OPDRACHT:
Citeer letterlijk uit de brontekst het gedeelte van "3.5    Verweerder betwist" tot en met "over te leggen.".

BRONTEKST:
━━━━━━━━━━

3.5    Verweerder betwist dat hij namens klaagster papieren uit het buitenland heeft laten vertalen op basis van een verlopen paspoort van klaagster. Klaagster heeft dit ook niet onderbouwd. De stukken die aan de zijde van verweerder zijn vertaald, zijn aangeleverd door zijn cliënt en zijn ofwel reeds ten tijde van het huwelijk door klaagster beschikbaar gesteld aan haar ex-echtgenoot, ofwel ten tijde van de diverse procedures door klaagster overgelegd. De stukken zijn op verzoek van de cliënt van verweerder - en op diens kosten - vertaald, nu klaagster, die de stukken kosteloos op basis van de toevoeging kon laten vertalen, weigerde om beëdigde vertalingen in de verschillende procedures over te leggen.

━━━━━━━━━━

VASTGELEGDE GEGEVENS:
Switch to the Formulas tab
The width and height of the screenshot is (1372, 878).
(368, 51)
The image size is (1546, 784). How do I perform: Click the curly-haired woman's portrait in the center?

━━━━━━━━━━

ANTWOORD:
3.5    Verweerder betwist dat hij namens klaagster papieren uit het buitenland heeft laten vertalen op basis van een verlopen paspoort van klaagster. Klaagster heeft dit ook niet onderbouwd. De stukken die aan de zijde van verweerder zijn vertaald, zijn aangeleverd door zijn cliënt en zijn ofwel reeds ten tijde van het huwelijk door klaagster beschikbaar gesteld aan haar ex-echtgenoot, ofwel ten tijde van de diverse procedures door klaagster overgelegd. De stukken zijn op verzoek van de cliënt van verweerder - en op diens kosten - vertaald, nu klaagster, die de stukken kosteloos op basis van de toevoeging kon laten vertalen, weigerde om beëdigde vertalingen in de verschillende procedures over te leggen.